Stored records
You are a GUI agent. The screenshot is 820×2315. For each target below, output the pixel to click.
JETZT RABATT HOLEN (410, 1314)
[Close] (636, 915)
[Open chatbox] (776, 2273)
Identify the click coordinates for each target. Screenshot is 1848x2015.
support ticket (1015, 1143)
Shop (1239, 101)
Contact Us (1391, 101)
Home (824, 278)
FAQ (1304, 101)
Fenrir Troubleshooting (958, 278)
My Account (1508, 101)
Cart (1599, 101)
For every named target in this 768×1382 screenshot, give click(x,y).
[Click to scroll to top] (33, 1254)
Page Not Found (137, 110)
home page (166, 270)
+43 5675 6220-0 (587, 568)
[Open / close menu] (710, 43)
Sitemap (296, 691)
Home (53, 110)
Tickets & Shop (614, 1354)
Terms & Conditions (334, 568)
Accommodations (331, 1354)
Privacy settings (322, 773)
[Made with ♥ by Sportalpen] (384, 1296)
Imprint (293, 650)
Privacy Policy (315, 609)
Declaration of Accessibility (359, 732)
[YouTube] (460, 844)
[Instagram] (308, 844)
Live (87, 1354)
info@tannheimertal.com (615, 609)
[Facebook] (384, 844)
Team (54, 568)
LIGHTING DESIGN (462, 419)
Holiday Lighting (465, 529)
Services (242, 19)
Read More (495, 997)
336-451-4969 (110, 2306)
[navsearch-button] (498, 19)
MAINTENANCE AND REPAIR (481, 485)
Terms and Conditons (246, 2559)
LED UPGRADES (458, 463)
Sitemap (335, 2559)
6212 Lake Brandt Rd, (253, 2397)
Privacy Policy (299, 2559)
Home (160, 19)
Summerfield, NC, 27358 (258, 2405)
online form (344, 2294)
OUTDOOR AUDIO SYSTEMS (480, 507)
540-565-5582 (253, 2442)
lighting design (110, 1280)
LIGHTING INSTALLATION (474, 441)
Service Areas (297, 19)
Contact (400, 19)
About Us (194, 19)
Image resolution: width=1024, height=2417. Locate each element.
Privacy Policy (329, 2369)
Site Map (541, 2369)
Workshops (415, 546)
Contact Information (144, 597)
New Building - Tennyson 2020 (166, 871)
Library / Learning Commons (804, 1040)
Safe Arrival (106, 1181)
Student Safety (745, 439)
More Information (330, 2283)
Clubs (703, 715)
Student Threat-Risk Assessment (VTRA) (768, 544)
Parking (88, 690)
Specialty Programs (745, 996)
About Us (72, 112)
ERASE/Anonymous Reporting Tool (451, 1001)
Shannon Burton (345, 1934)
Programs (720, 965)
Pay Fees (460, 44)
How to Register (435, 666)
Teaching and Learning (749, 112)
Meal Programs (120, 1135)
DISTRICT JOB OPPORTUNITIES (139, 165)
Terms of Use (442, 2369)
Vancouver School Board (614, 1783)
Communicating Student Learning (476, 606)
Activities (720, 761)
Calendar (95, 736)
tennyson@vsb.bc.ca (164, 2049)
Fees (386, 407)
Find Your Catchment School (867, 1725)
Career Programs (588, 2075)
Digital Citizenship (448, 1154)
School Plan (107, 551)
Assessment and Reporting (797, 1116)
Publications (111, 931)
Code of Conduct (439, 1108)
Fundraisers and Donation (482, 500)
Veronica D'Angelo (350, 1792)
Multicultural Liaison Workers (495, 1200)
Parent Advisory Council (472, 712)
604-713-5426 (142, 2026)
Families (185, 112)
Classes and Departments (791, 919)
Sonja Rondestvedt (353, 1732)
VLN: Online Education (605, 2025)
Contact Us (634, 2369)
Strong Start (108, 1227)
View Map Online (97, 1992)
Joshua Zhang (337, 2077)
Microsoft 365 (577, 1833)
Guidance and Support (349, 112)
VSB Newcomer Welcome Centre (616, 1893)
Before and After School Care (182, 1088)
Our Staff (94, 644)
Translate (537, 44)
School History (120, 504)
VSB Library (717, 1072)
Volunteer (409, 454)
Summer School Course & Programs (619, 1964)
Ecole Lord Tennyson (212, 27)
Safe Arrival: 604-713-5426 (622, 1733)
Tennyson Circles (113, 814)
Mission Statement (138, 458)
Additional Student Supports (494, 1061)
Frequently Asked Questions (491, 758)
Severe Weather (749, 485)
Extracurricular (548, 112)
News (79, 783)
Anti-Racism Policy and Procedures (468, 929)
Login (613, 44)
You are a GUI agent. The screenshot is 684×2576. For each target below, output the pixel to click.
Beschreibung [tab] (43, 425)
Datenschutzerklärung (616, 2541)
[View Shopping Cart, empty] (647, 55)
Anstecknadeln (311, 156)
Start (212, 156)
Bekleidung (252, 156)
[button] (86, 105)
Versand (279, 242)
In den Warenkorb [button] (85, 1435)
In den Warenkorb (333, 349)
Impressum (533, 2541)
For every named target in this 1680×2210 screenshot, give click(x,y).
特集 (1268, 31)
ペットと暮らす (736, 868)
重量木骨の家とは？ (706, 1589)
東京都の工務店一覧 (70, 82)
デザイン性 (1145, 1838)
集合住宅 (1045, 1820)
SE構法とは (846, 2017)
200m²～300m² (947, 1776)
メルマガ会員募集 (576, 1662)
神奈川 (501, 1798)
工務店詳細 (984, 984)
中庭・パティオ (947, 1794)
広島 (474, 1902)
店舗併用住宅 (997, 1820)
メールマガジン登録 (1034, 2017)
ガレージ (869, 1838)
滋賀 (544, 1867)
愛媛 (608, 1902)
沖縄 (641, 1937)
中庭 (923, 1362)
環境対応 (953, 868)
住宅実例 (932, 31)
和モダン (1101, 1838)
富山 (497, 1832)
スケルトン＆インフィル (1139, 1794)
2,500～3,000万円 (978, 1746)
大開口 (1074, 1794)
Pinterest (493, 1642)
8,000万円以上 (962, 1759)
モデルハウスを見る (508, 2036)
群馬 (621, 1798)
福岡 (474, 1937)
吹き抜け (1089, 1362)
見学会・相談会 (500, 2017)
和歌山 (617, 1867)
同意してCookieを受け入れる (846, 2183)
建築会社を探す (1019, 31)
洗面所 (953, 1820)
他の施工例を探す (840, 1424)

Exercise description: Each entry above needs to be retyped exactly.

Answer space:
You are a GUI agent. The screenshot is 820×2315. For each target below, output the pixel to click.
JETZT RABATT HOLEN (410, 1314)
[Close] (636, 915)
[Open chatbox] (776, 2273)
Identify the click coordinates for each target. Screenshot is 1848x2015.
support ticket (1015, 1143)
Shop (1239, 101)
Contact Us (1391, 101)
Home (824, 278)
FAQ (1304, 101)
Fenrir Troubleshooting (958, 278)
My Account (1508, 101)
Cart (1599, 101)
For every named target in this 768×1382 screenshot, give click(x,y).
[Click to scroll to top] (33, 1254)
Page Not Found (137, 110)
home page (166, 270)
+43 5675 6220-0 (587, 568)
[Open / close menu] (710, 43)
Sitemap (296, 691)
Home (53, 110)
Tickets & Shop (614, 1354)
Terms & Conditions (334, 568)
Accommodations (331, 1354)
Privacy settings (322, 773)
[Made with ♥ by Sportalpen] (384, 1296)
Imprint (293, 650)
Privacy Policy (315, 609)
Declaration of Accessibility (359, 732)
[YouTube] (460, 844)
[Instagram] (308, 844)
Live (87, 1354)
info@tannheimertal.com (615, 609)
[Facebook] (384, 844)
Team (54, 568)
LIGHTING DESIGN (462, 419)
Holiday Lighting (465, 529)
Services (242, 19)
Read More (495, 997)
336-451-4969 (110, 2306)
[navsearch-button] (498, 19)
MAINTENANCE AND REPAIR (481, 485)
Terms and Conditons (246, 2559)
LED UPGRADES (458, 463)
Sitemap (335, 2559)
6212 Lake Brandt Rd, (253, 2397)
Privacy Policy (299, 2559)
Home (160, 19)
Summerfield, NC, 27358 (258, 2405)
online form (344, 2294)
OUTDOOR AUDIO SYSTEMS (480, 507)
540-565-5582 (253, 2442)
lighting design (110, 1280)
LIGHTING INSTALLATION (474, 441)
Service Areas (297, 19)
Contact (400, 19)
About Us (194, 19)
Image resolution: width=1024, height=2417. Locate each element.
Privacy Policy (329, 2369)
Site Map (541, 2369)
Workshops (415, 546)
Contact Information (144, 597)
New Building - Tennyson 2020 (166, 871)
Library / Learning Commons (804, 1040)
Safe Arrival (106, 1181)
Student Safety (745, 439)
More Information (330, 2283)
Clubs (703, 715)
Student Threat-Risk Assessment (VTRA) (768, 544)
Parking (88, 690)
Specialty Programs (745, 996)
About Us (72, 112)
ERASE/Anonymous Reporting Tool (451, 1001)
Shannon Burton (345, 1934)
Programs (720, 965)
Pay Fees (460, 44)
How to Register (435, 666)
Teaching and Learning (749, 112)
Meal Programs (120, 1135)
DISTRICT JOB OPPORTUNITIES (139, 165)
Terms of Use (442, 2369)
Vancouver School Board (614, 1783)
Communicating Student Learning (476, 606)
Activities (720, 761)
Calendar (95, 736)
tennyson@vsb.bc.ca (164, 2049)
Fees (386, 407)
Find Your Catchment School (867, 1725)
Career Programs (588, 2075)
Digital Citizenship (448, 1154)
School Plan (107, 551)
Assessment and Reporting (797, 1116)
Publications (111, 931)
Code of Conduct (439, 1108)
Fundraisers and Donation (482, 500)
Veronica D'Angelo (350, 1792)
Multicultural Liaison Workers (495, 1200)
Parent Advisory Council (472, 712)
604-713-5426 (142, 2026)
Families (185, 112)
Classes and Departments (791, 919)
Sonja Rondestvedt (353, 1732)
VLN: Online Education (605, 2025)
Contact Us (634, 2369)
Strong Start (108, 1227)
View Map Online (97, 1992)
Joshua Zhang (337, 2077)
Microsoft 365 (577, 1833)
Guidance and Support (349, 112)
VSB Newcomer Welcome Centre (616, 1893)
Before and After School Care (182, 1088)
Our Staff (94, 644)
Translate (537, 44)
School History (120, 504)
VSB Library (717, 1072)
Volunteer (409, 454)
Summer School Course & Programs (619, 1964)
Ecole Lord Tennyson (212, 27)
Safe Arrival: 604-713-5426 (622, 1733)
Tennyson Circles (113, 814)
Mission Statement (138, 458)
Additional Student Supports (494, 1061)
Frequently Asked Questions (491, 758)
Severe Weather (749, 485)
Extracurricular (548, 112)
News (79, 783)
Anti-Racism Policy and Procedures (468, 929)
Login (613, 44)
You are a GUI agent. The screenshot is 684×2576. For each target below, output the pixel to click.
Beschreibung [tab] (43, 425)
Datenschutzerklärung (616, 2541)
[View Shopping Cart, empty] (647, 55)
Anstecknadeln (311, 156)
Start (212, 156)
Bekleidung (252, 156)
[button] (86, 105)
Versand (279, 242)
In den Warenkorb [button] (85, 1435)
In den Warenkorb (333, 349)
Impressum (533, 2541)
For every named target in this 1680×2210 screenshot, give click(x,y).
特集 (1268, 31)
ペットと暮らす (736, 868)
重量木骨の家とは？ (706, 1589)
東京都の工務店一覧 (70, 82)
デザイン性 (1145, 1838)
集合住宅 (1045, 1820)
SE構法とは (846, 2017)
200m²～300m² (947, 1776)
メルマガ会員募集 (576, 1662)
神奈川 (501, 1798)
工務店詳細 (984, 984)
中庭・パティオ (947, 1794)
広島 (474, 1902)
店舗併用住宅 (997, 1820)
メールマガジン登録 (1034, 2017)
ガレージ (869, 1838)
滋賀 (544, 1867)
愛媛 (608, 1902)
沖縄 (641, 1937)
中庭 (923, 1362)
環境対応 (953, 868)
住宅実例 (932, 31)
和モダン (1101, 1838)
富山 (497, 1832)
スケルトン＆インフィル (1139, 1794)
2,500～3,000万円 (978, 1746)
大開口 (1074, 1794)
Pinterest (493, 1642)
8,000万円以上 (962, 1759)
モデルハウスを見る (508, 2036)
群馬 (621, 1798)
福岡 (474, 1937)
吹き抜け (1089, 1362)
見学会・相談会 (500, 2017)
和歌山 (617, 1867)
同意してCookieを受け入れる (846, 2183)
建築会社を探す (1019, 31)
洗面所 (953, 1820)
他の施工例を探す (840, 1424)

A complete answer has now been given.